A planet is millions or billions of times fainter than its star and sits inside its glare. Five techniques have produced almost every confirmed detection.
Radial Velocity (Doppler Wobble)
A planet and its star both orbit their shared center of mass. As the star moves toward us its light is slightly blue-shifted; as it moves away, slightly red-shifted. High-resolution spectrographs can measure these shifts down to ~1 m/s — a walking pace. This is how 51 Pegasi b was found and how Proxima b was confirmed. Best for massive, close-in planets.
Transit
If a planet's orbit is edge-on from our viewpoint it crosses in front of its star once per orbit, blocking a tiny fraction of the light — typically 0.01% to 1%. Repeated, periodic dips betray a planet. This is the workhorse method for Kepler and TESS, and it accounts for the majority of all known exoplanets. The geometry has to cooperate, so transits only catch a small fraction of existing planets, but the ones it catches are extremely well-characterized: we get the planet's radius, and follow-up radial-velocity measurements yield the mass and therefore the density.
Direct Imaging
The hardest method — literally photographing the planet. It requires a young, bright, self-luminous planet far from its star, plus heroic optics (coronagraphs, adaptive optics, starshades) to suppress the host's glare. The classic success is the four-planet system around HR 8799, where all four giants have been resolved and tracked along their orbits. Beta Pictoris b is another benchmark. The method also produces cautionary tales: the famous Hubble "image" of Fomalhaut b (2008) was later shown by Gáspár & Rieke (2020) to be an expanding dust cloud from a planetesimal collision, not a planet at all. Direct imaging gives us spectra of the planet's own atmosphere, which is otherwise extremely hard to obtain.
Gravitational Microlensing
When one star passes precisely in front of another, its gravity bends and magnifies the background star's light.
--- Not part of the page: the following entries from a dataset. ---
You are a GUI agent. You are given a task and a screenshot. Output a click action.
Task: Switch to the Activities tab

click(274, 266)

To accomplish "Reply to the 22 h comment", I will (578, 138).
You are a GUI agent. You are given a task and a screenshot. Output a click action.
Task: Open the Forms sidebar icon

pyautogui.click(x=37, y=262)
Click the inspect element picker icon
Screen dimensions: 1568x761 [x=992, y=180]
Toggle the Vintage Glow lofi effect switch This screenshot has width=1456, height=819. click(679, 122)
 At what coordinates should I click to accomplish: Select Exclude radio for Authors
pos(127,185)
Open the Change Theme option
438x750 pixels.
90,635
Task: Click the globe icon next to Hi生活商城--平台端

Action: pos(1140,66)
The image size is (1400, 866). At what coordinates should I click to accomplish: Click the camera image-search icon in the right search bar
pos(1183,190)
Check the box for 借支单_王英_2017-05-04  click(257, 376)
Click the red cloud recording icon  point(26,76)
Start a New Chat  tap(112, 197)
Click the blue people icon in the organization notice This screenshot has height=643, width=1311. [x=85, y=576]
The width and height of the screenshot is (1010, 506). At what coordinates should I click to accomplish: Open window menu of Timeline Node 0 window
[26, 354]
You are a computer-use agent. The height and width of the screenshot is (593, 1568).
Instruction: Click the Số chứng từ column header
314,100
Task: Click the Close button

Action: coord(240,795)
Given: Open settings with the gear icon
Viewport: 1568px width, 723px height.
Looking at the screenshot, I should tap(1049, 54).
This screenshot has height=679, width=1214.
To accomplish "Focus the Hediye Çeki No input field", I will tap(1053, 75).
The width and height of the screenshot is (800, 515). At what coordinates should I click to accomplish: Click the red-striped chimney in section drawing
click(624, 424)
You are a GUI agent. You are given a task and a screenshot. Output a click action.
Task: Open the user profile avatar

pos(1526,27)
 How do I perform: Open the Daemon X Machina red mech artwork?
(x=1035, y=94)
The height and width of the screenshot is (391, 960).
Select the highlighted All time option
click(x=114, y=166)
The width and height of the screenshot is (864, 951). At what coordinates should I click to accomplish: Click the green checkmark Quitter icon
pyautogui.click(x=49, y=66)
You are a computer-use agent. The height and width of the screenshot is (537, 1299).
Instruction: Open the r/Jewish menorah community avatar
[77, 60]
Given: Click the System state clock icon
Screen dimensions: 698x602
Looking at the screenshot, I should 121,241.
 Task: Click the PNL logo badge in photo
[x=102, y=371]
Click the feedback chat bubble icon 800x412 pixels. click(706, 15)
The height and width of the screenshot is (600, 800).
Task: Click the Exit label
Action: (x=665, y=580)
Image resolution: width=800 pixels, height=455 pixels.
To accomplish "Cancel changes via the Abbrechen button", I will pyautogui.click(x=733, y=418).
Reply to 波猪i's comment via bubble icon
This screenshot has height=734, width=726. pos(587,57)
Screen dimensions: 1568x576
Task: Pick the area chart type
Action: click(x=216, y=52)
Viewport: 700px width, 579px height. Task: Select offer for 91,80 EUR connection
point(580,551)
A planet around the foreground star adds a brief secondary spike to that brightening. Microlensing is sensitive to planets at large orbital distances and even to free-floating rogue planets with no host star at all — a population estimated to rival the count of stars.
Astrometry & Pulsar Timing
Astrometry measures the tiny side-to-side wobble of a star against the sky — ESA's Gaia mission is expected to deliver thousands of detections this way. Pulsar timing watches the cadence of a pulsar's radio beam for orbit-induced delays; it is exquisitely precise but only works for the rare handful of stars that are pulsars.